▶ _Raw data_:

*** Block opens ***

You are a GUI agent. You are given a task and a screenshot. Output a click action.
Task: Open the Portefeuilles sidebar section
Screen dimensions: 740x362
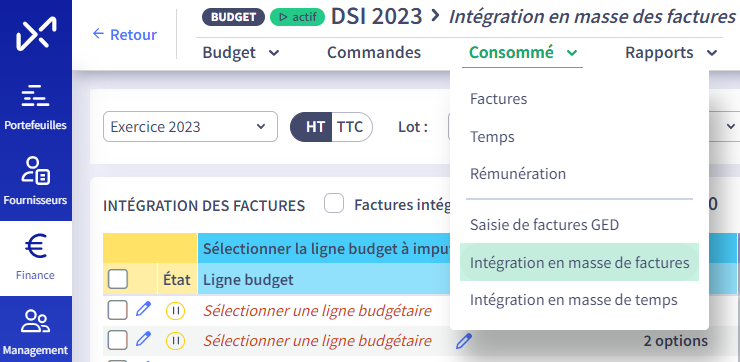point(35,108)
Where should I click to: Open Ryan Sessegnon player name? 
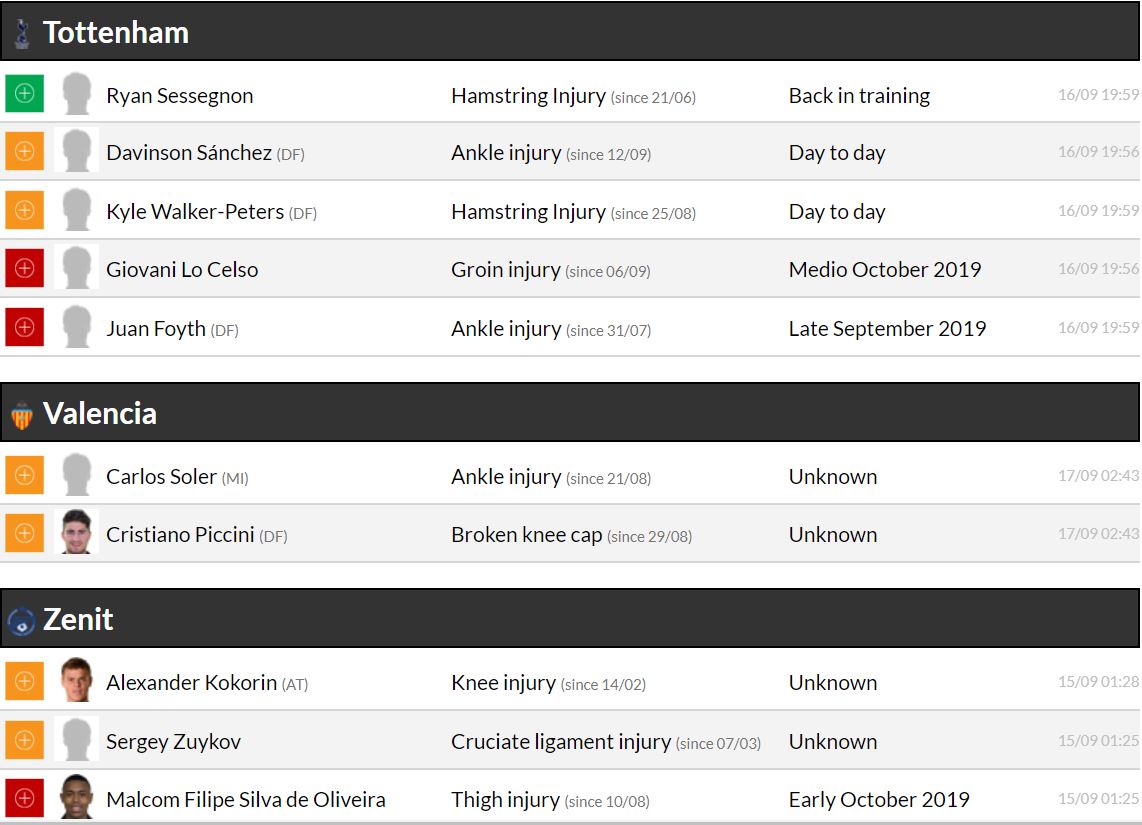[180, 96]
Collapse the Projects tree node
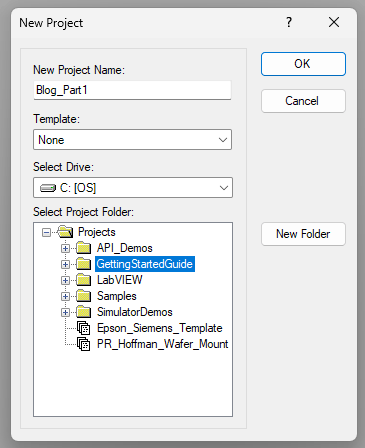365x448 pixels. tap(47, 232)
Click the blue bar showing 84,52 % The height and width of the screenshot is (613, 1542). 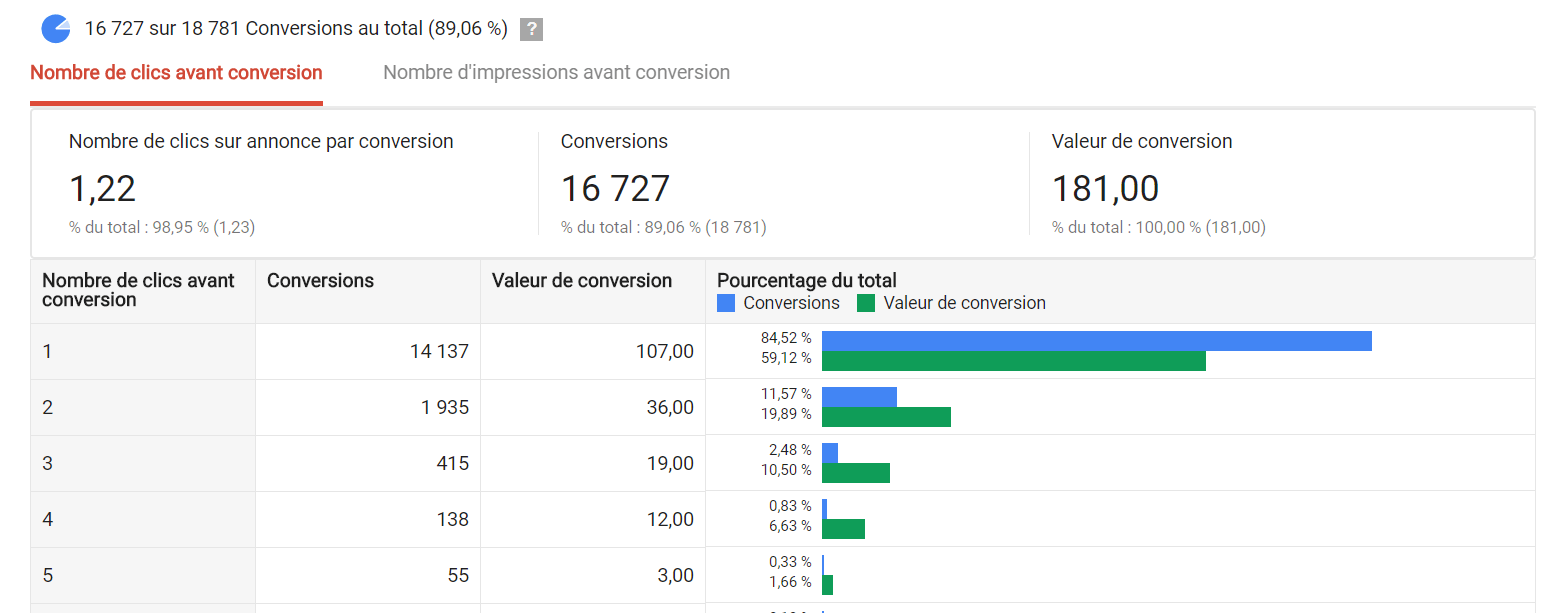pos(1090,341)
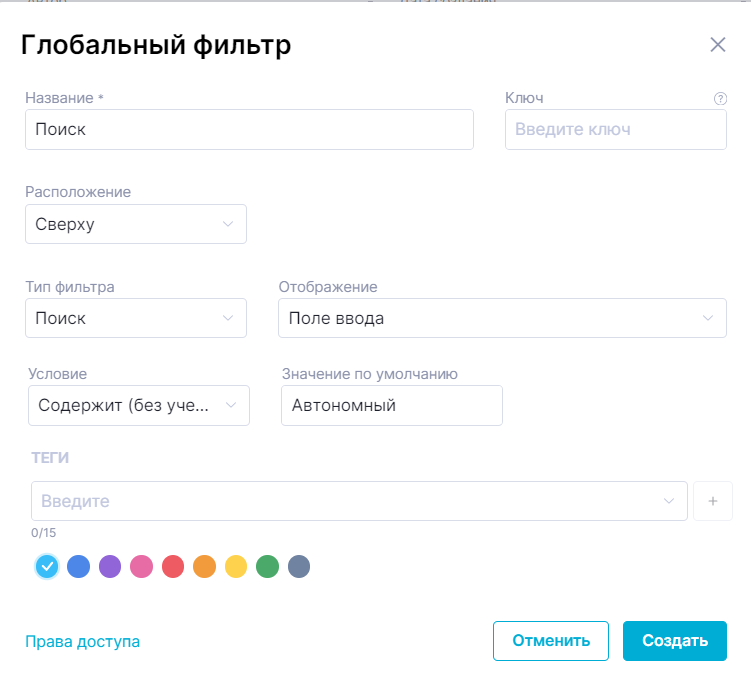Choose the blue color swatch
Image resolution: width=751 pixels, height=677 pixels.
pyautogui.click(x=78, y=567)
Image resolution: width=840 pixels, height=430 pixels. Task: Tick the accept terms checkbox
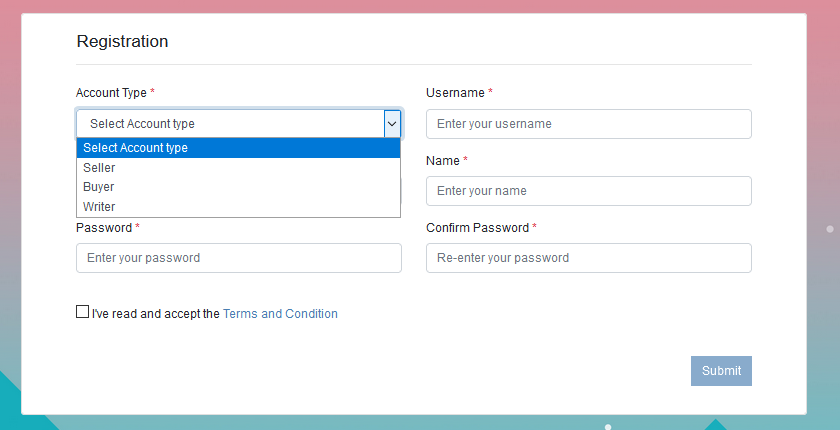(82, 312)
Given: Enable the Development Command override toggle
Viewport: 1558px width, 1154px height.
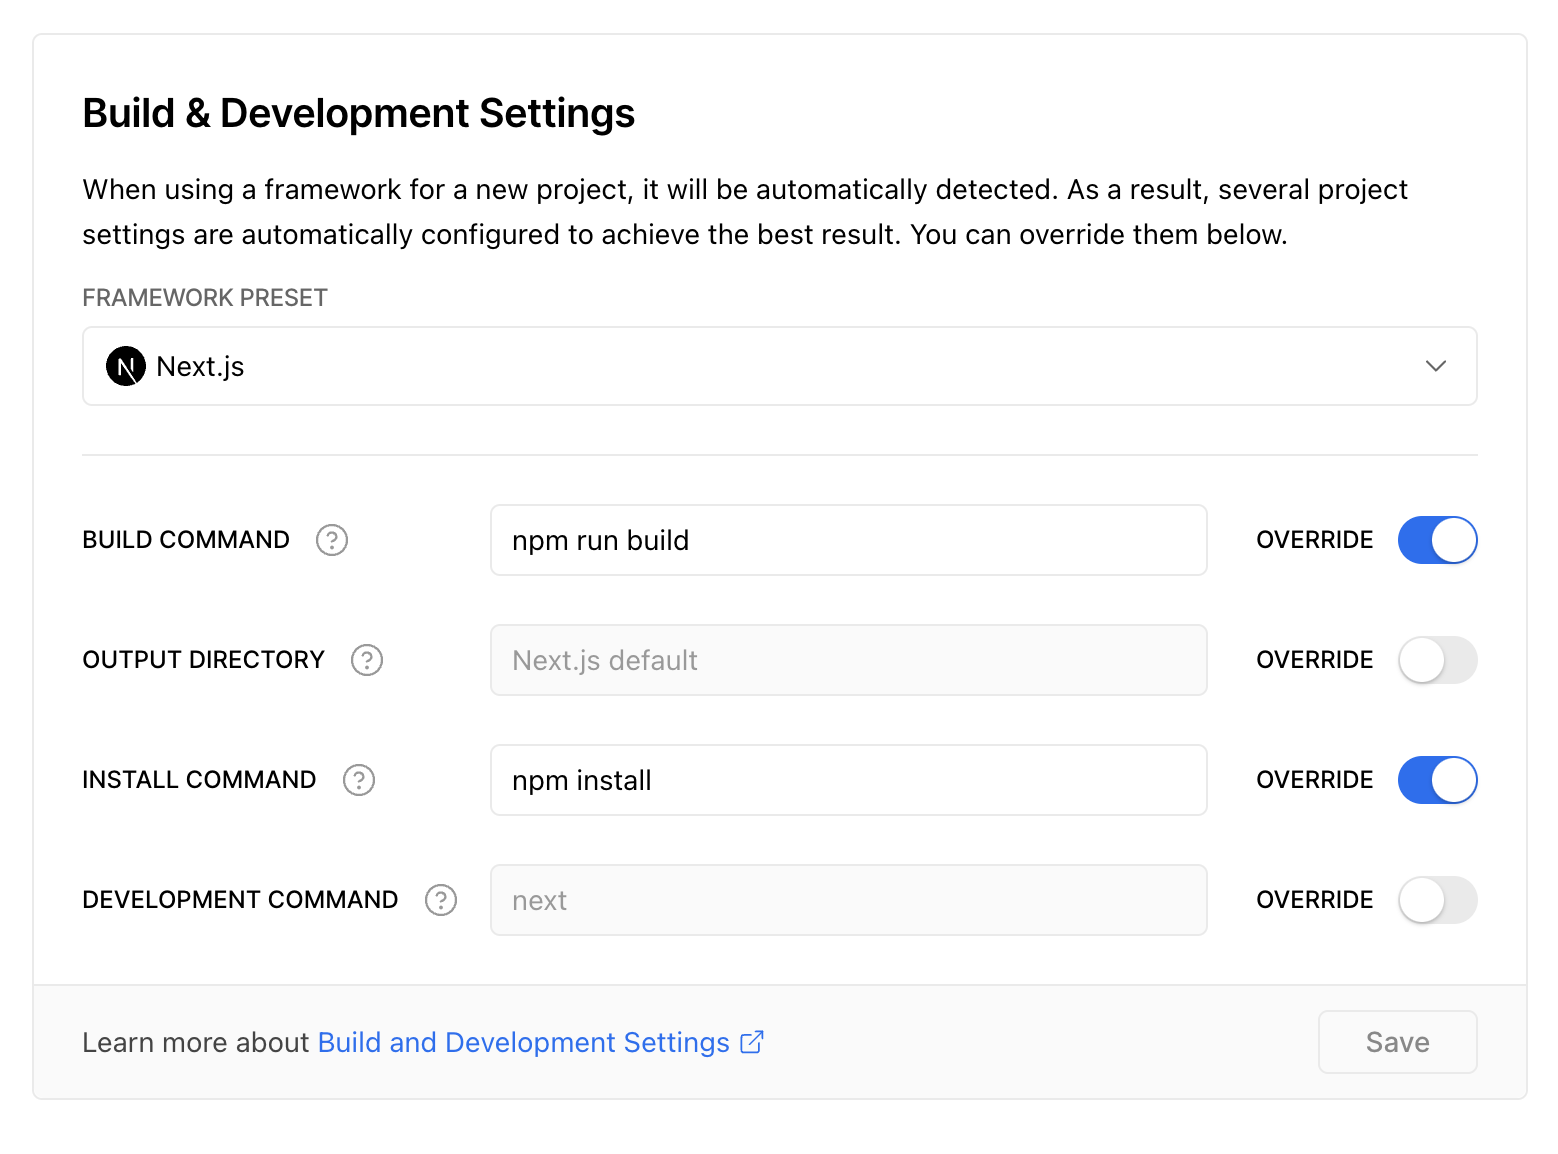Looking at the screenshot, I should pyautogui.click(x=1437, y=900).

*** Block closes ***

▶ _What to produce_:
Pictures excluded, print only the lines from the one with "Given: Enable the" through the end of the entries above, exactly as written.

▶ _Response_:
Given: Enable the Development Command override toggle
Viewport: 1558px width, 1154px height.
Looking at the screenshot, I should pyautogui.click(x=1437, y=900).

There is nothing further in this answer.